Queen’s historian launches book exploring life for women in 19th-century convict prisons in Ireland
An historian from Queen’s University Belfast has launched a book exploring life for women in the nineteenth-century convict prisons in post-Famine Ireland.
This is the first study of women's experiences in a nineteenth-century Irish prison for serious offenders. Showcasing the various crimes for which women were incarcerated in the post-Famine period, from theft to murder, it examines inmate files in close detail in order to understand women's lives before, during and after imprisonment.
‘Women, Crime and Punishment in Ireland, Life in the Nineteenth-Century Convict Prison’, by Dr Elaine Farrell from the School of History, Anthropology, Philosophy and Politics at Queen’s, is published by Cambridge University Press.
Through case studies and individual narratives, Dr Farrell reveals imprisoned women's relationships with each other, with the staff employed to manage and control them, and with their relatives, spouses, children and friends who remained on the outside.
This book shines a light on the hardships many women experienced, their poverty and survival strategies, as well as their responsibilities, obligations, and decisions. Incorporating women's own voices, gleaned from letters and prison files, this intimate insight into individual women's lives in an Irish prison sheds new light on collective female experiences across urban and rural post-Famine Ireland.
Speaking about the publication, Dr Farrell said: “Individual women have a central place in this book, their lives documented in rich historical records precisely because they were convicted of a crime that was thought to warrant a lengthy prison stay. Crimes included serious violent offences like murder and manslaughter, but other offences for which girls and women ended up in prison for years might seem trivial to our eyes.
“In telling these diverse stories of crime and imprisonment, I hope to shed greater light on the broader realities of life in 19th-century Ireland for 'ordinary' girls and women.”
Dr Farrell research focuses on nineteenth- and early-twentieth-century Irish gender and crime history.
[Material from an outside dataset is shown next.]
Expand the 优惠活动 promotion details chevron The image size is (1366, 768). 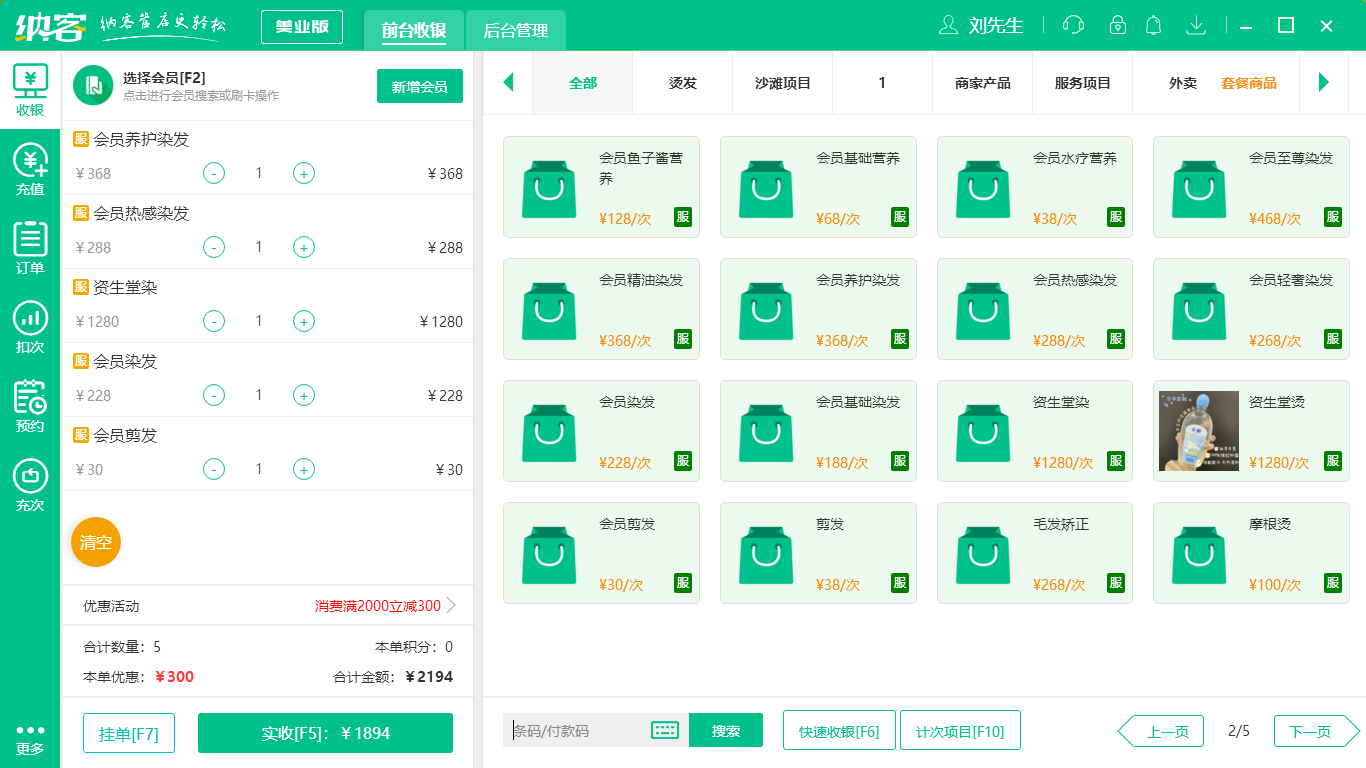450,605
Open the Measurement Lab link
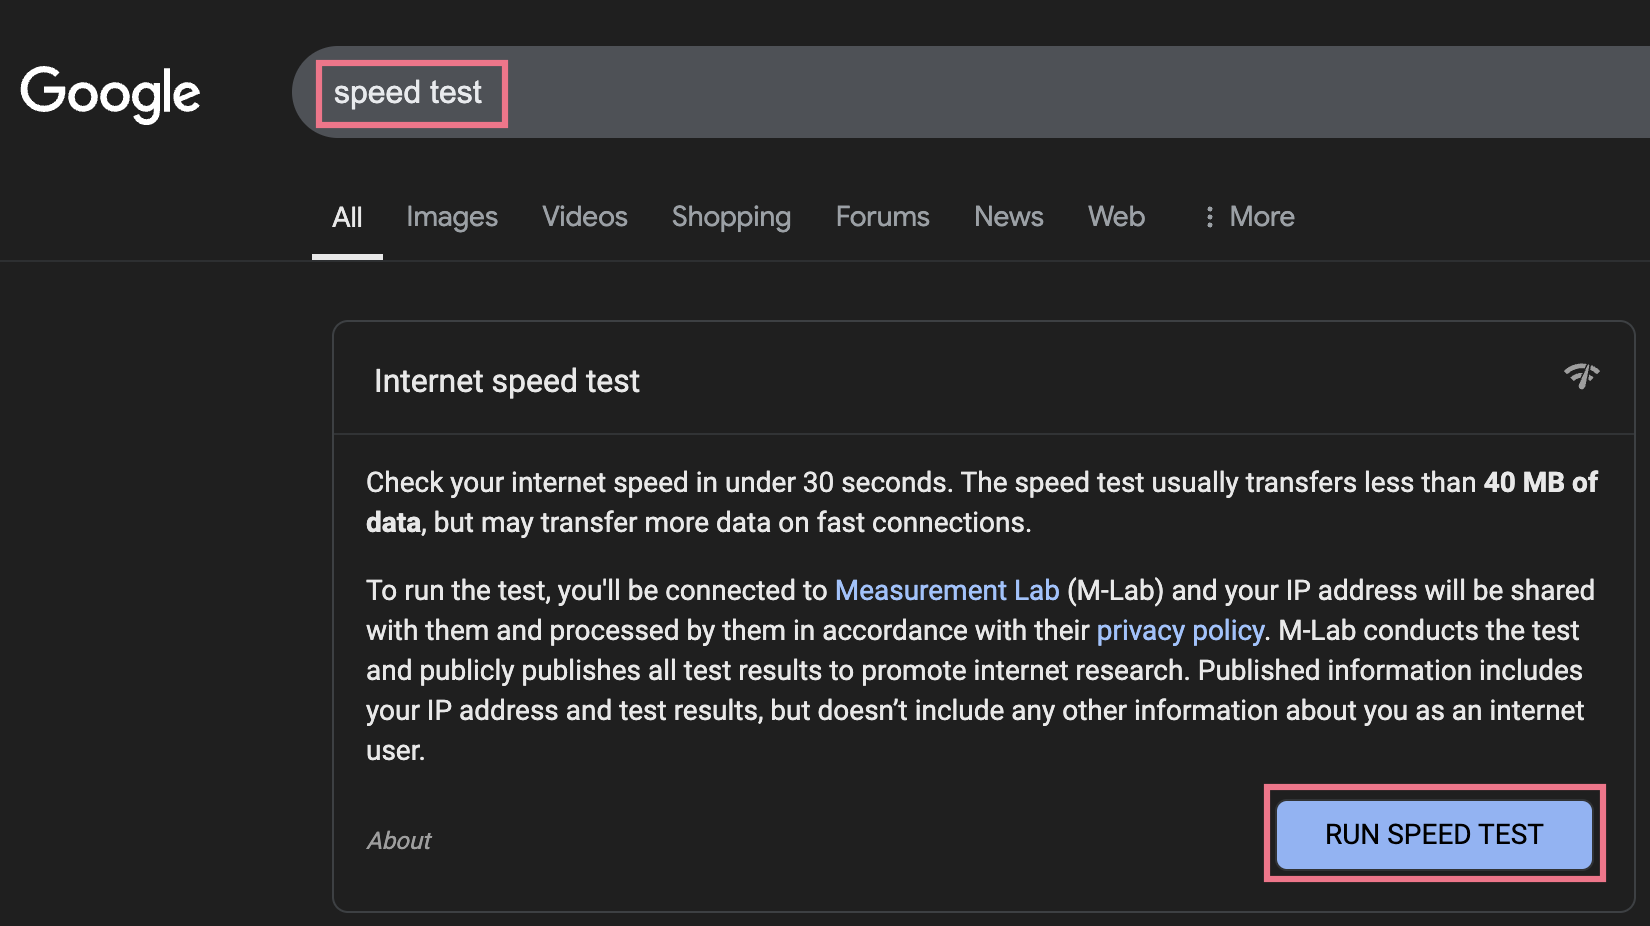The width and height of the screenshot is (1650, 926). pos(946,590)
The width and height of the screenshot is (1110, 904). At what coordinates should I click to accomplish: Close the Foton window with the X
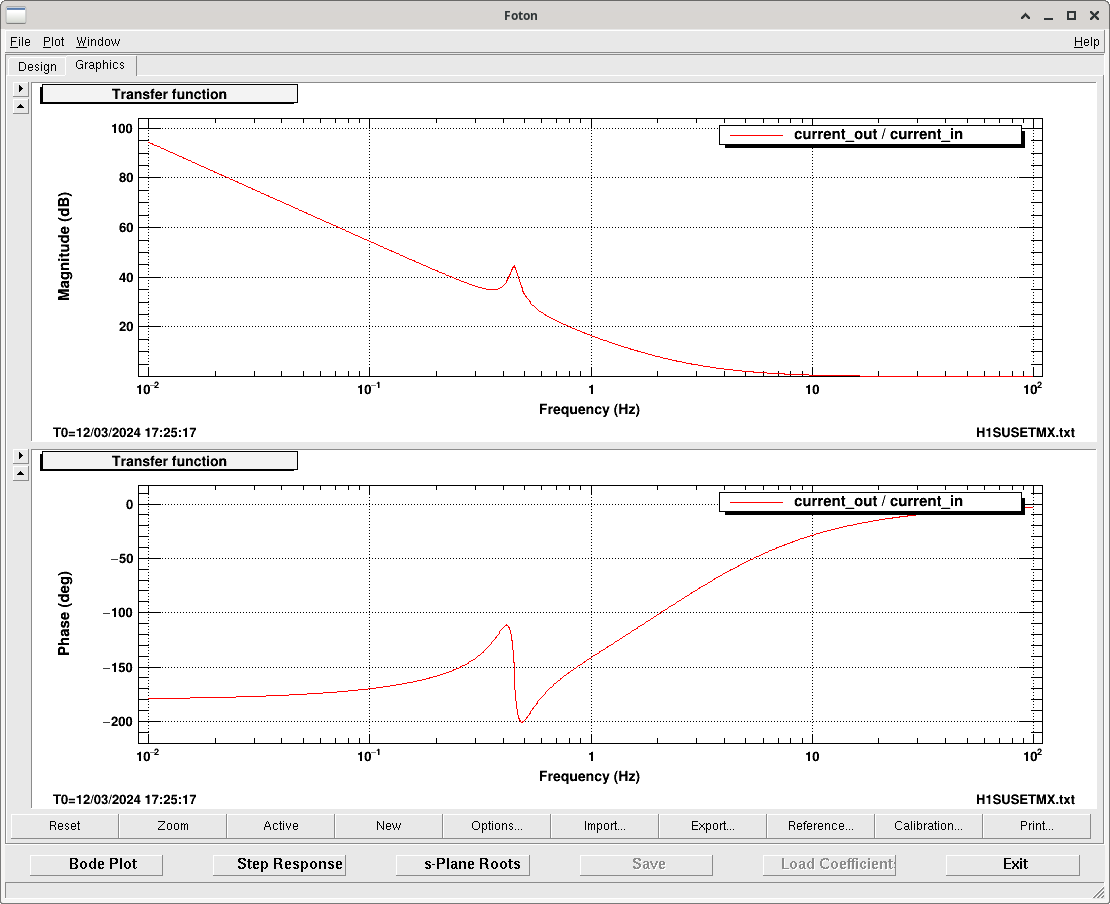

She has published on infanticide and concealment of birth, imprisonment and transportation, criminal tattoos, and women in WWI.
She leads the Arts and Humanities Research Council funded project, ‘“Bad Bridget”: Criminal and Deviant Irish Women in North America, 1838-1918’, with Dr Leanne McCormick at Ulster University, which focuses on the sexually deviant woman, the bad mother and the criminal Irish woman in Boston, New York and Toronto. The “Bad Bridget Podcast’, featuring Derry Girls actor, Siobhán McSweeney, has recently launched and is available on Apple Podcasts and Spotify.